Really, you can’t go wrong with Oreo anything. We love our Oreos around here. We have made it a little tradition to enjoy Oreos when we are out camping with our kids and I love incorporating them into recipes at home when I can.
Not only are these chocolate sandwich cookies delicious on their own, they make desserts taste amazing. They are delicious in this instant pot Oreo cheesecake (they make the recipe, really), but equally delicious in this recipe for peanut butter cup cookie bars. Plus, they make a darn good cookie pop.

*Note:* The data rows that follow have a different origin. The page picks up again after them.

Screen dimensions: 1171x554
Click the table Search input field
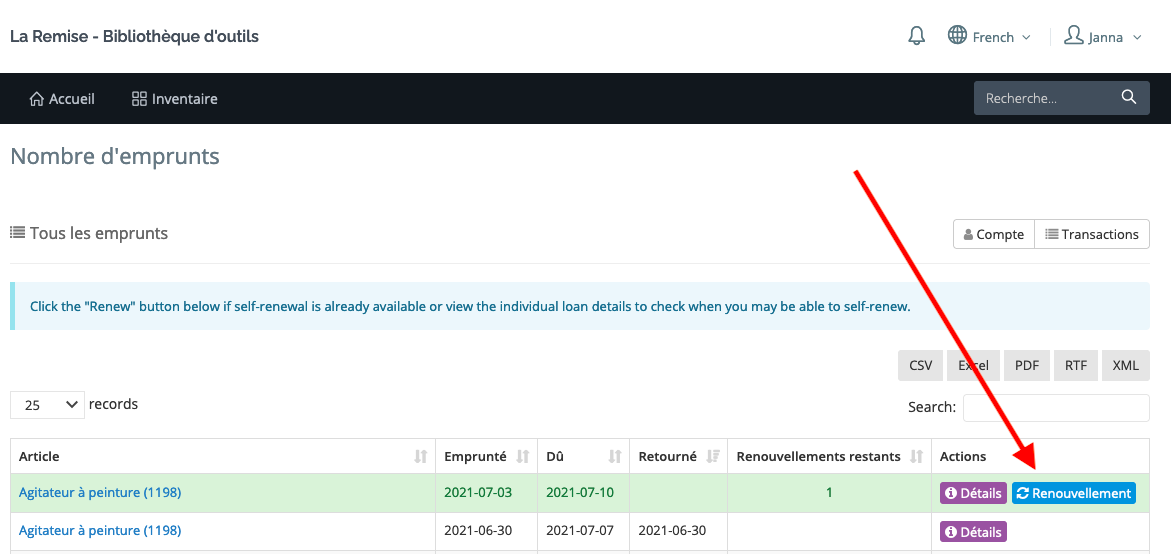pos(1055,408)
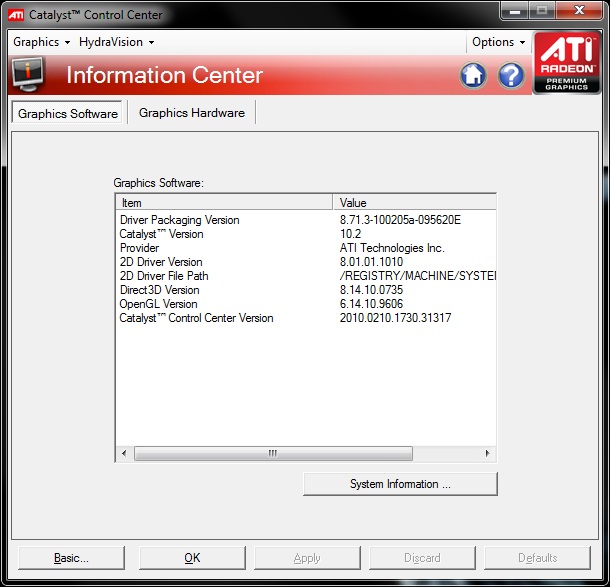Click the ATI Radeon Premium Graphics logo
The height and width of the screenshot is (587, 610).
567,63
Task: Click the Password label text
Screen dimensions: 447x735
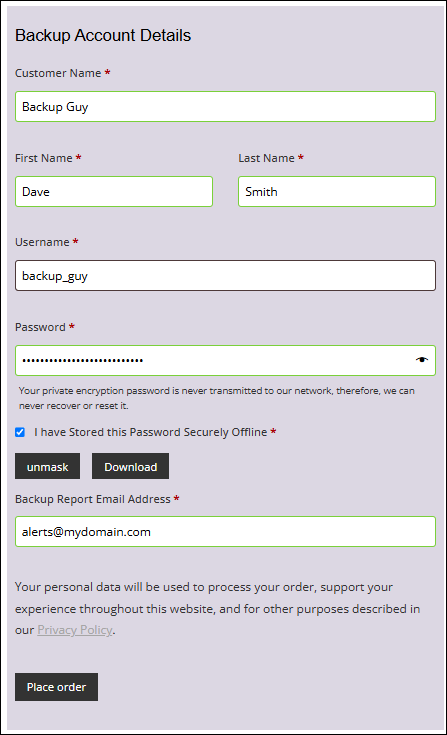Action: pos(40,327)
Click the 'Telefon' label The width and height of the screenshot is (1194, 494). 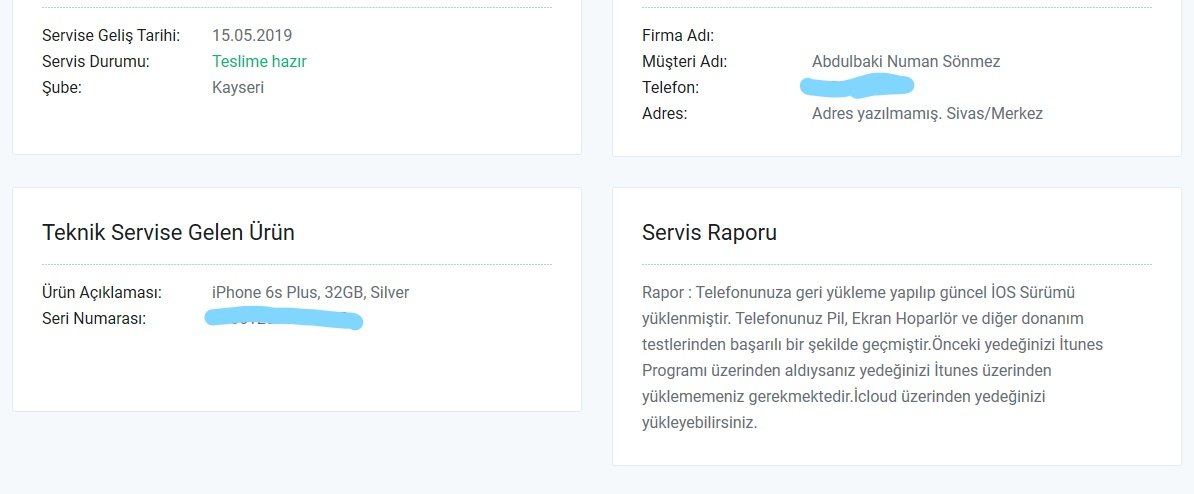tap(670, 87)
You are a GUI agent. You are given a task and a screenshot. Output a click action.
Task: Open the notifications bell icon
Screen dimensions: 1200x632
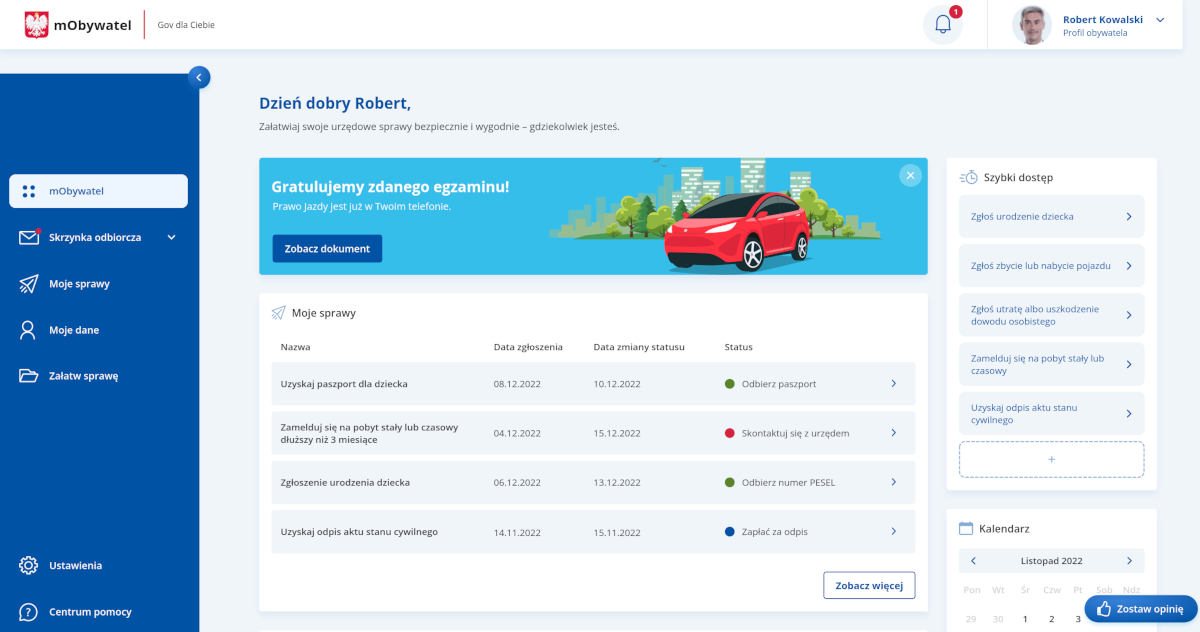click(x=942, y=25)
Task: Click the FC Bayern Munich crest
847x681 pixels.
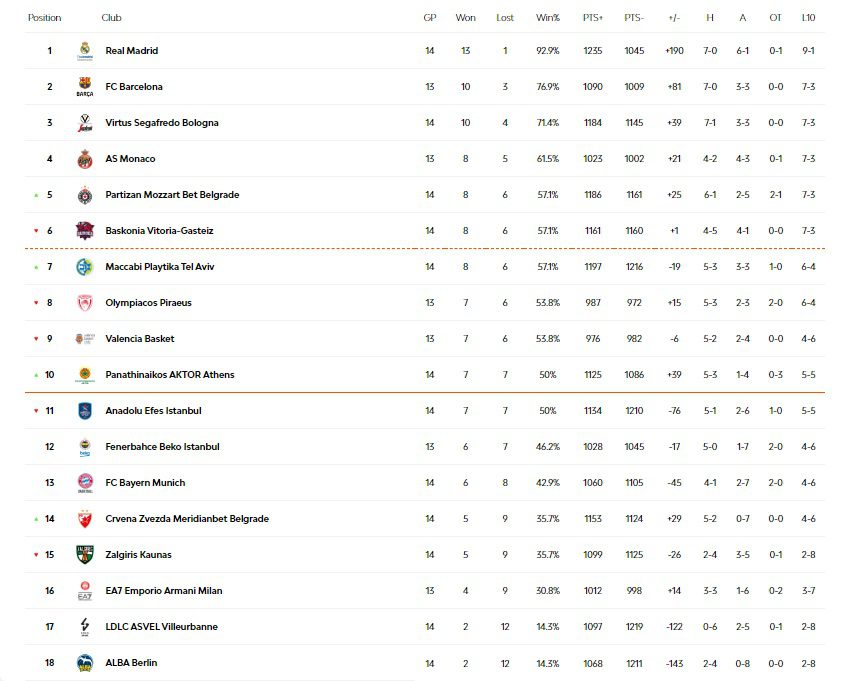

Equipment Used to Make Instant Pot Oreo Cheesecake
Okay, let’s talk technicalities for a moment. I used my Instant Pot Duo 6 quart to make this recipe and my Fat Daddio 7 inch by 3 inch push pan. You will need some type of cheesecake pan for this recipe and that is the one I recommend. (both links are affiliate links).
- 16 Oreo cookies
- 2 tbsp butter, melted
- 16 ounces cream cheese, softened
- 1/2 cup granulated sugar
- 1 tsp vanilla extract
- 1/2 cup sour cream
- 2 large eggs, room temperature
- 10 Oreo cookies, chopped and divided
- Line a 7-inch by 3-inch push pan with parchment paper and grease with cooking spray.
- Place 16 Oreo cookies in a gallon sized zip-top and seal. Roll with a rolling pin until small crumbs are formed.
- Mix crushed Oreo cookies and melted butter together.
- Press Oreo cookie crust into the bottom and 1/2 way up the sides of the greased and lined push pan.
- In the bowl of a stand mixer or with a hand mixer, cream together cream cheese, sugar, and vanilla.
- Slowly mix in the sour cream and eggs (beating after each addition).
- Once cheesecake batter is fully combined, fold in 1/2 of the chopped Oreo cookies.
- Pour Oreo cheesecake batter into lined push pan.
- Cover the top of the cheesecake pan with a paper towel and loosely cover with a piece of foil (just to hold the paper towel in place).
- Pour 1 cup water into the bottom of the instant pot electric pressure cooker and add trivet.
- Create a foil sling with a long piece of foil and carefully lower the cheesecake into the instant pot.
- Close lid and set to sealing.
- Cook at manual-high pressure for 40 minutes.
- Natural pressure release (NPR) for 10 minutes.
- Carefully remove from Instant pot using the foil sling. Remove paper foil and paper towel.
- Let fully cool on top of a cooling rack.
- Cover with plastic wrap and refrigerate for a minimum of 8 hours.
- Top your instant pot oreo cheesecake with remaining chopped Oreo cookies and serve chilled.
Amount Per Serving: Calories: 611
We love making instant pot oreo cheesecake and hope you enjoy it, too!